Task details: The records come next. Copy all of them exactly.

───

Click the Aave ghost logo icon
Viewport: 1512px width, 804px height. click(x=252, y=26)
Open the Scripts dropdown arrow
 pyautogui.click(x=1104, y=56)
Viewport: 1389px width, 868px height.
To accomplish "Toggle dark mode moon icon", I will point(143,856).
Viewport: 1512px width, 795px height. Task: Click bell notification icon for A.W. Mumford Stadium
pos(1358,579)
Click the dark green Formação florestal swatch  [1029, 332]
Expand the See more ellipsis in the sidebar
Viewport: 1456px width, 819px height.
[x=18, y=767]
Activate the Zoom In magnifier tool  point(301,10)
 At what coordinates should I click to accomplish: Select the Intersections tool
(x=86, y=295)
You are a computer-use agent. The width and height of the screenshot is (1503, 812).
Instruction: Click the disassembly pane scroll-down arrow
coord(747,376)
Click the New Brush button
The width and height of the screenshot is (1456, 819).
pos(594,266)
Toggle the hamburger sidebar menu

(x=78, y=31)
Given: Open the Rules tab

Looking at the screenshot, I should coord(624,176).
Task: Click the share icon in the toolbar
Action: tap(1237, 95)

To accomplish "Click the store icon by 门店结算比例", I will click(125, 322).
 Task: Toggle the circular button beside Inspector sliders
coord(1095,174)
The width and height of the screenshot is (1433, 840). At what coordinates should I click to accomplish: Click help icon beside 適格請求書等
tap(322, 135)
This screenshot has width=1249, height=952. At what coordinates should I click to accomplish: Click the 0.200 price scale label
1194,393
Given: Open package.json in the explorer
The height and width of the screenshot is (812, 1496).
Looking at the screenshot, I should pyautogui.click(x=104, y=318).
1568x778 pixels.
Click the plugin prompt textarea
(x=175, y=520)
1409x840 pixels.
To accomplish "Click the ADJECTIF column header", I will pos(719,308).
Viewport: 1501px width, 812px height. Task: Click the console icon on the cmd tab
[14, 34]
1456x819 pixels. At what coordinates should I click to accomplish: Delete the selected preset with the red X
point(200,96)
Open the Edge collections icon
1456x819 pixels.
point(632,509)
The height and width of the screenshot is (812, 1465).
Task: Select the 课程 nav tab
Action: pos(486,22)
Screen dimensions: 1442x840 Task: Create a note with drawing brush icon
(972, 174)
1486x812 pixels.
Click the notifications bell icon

───

Solution below:
Click the Aave ghost logo icon
Viewport: 1512px width, 804px height. click(x=252, y=26)
Open the Scripts dropdown arrow
 pyautogui.click(x=1104, y=56)
Viewport: 1389px width, 868px height.
To accomplish "Toggle dark mode moon icon", I will point(143,856).
Viewport: 1512px width, 795px height. Task: Click bell notification icon for A.W. Mumford Stadium
pos(1358,579)
Click the dark green Formação florestal swatch  [1029, 332]
Expand the See more ellipsis in the sidebar
Viewport: 1456px width, 819px height.
[x=18, y=767]
Activate the Zoom In magnifier tool  point(301,10)
 At what coordinates should I click to accomplish: Select the Intersections tool
(x=86, y=295)
You are a computer-use agent. The width and height of the screenshot is (1503, 812).
Instruction: Click the disassembly pane scroll-down arrow
coord(747,376)
Click the New Brush button
The width and height of the screenshot is (1456, 819).
pos(594,266)
Toggle the hamburger sidebar menu

(x=78, y=31)
Given: Open the Rules tab

Looking at the screenshot, I should coord(624,176).
Task: Click the share icon in the toolbar
Action: tap(1237, 95)

To accomplish "Click the store icon by 门店结算比例", I will click(125, 322).
 Task: Toggle the circular button beside Inspector sliders
coord(1095,174)
The width and height of the screenshot is (1433, 840). At what coordinates should I click to accomplish: Click help icon beside 適格請求書等
tap(322, 135)
This screenshot has width=1249, height=952. At what coordinates should I click to accomplish: Click the 0.200 price scale label
1194,393
Given: Open package.json in the explorer
The height and width of the screenshot is (812, 1496).
Looking at the screenshot, I should pyautogui.click(x=104, y=318).
1568x778 pixels.
Click the plugin prompt textarea
(x=175, y=520)
1409x840 pixels.
To accomplish "Click the ADJECTIF column header", I will pos(719,308).
Viewport: 1501px width, 812px height. Task: Click the console icon on the cmd tab
[14, 34]
1456x819 pixels. At what coordinates should I click to accomplish: Delete the selected preset with the red X
point(200,96)
Open the Edge collections icon
1456x819 pixels.
point(632,509)
The height and width of the screenshot is (812, 1465).
Task: Select the 课程 nav tab
Action: pos(486,22)
Screen dimensions: 1442x840 Task: Create a note with drawing brush icon
(972, 174)
1486x812 pixels.
Click the notifications bell icon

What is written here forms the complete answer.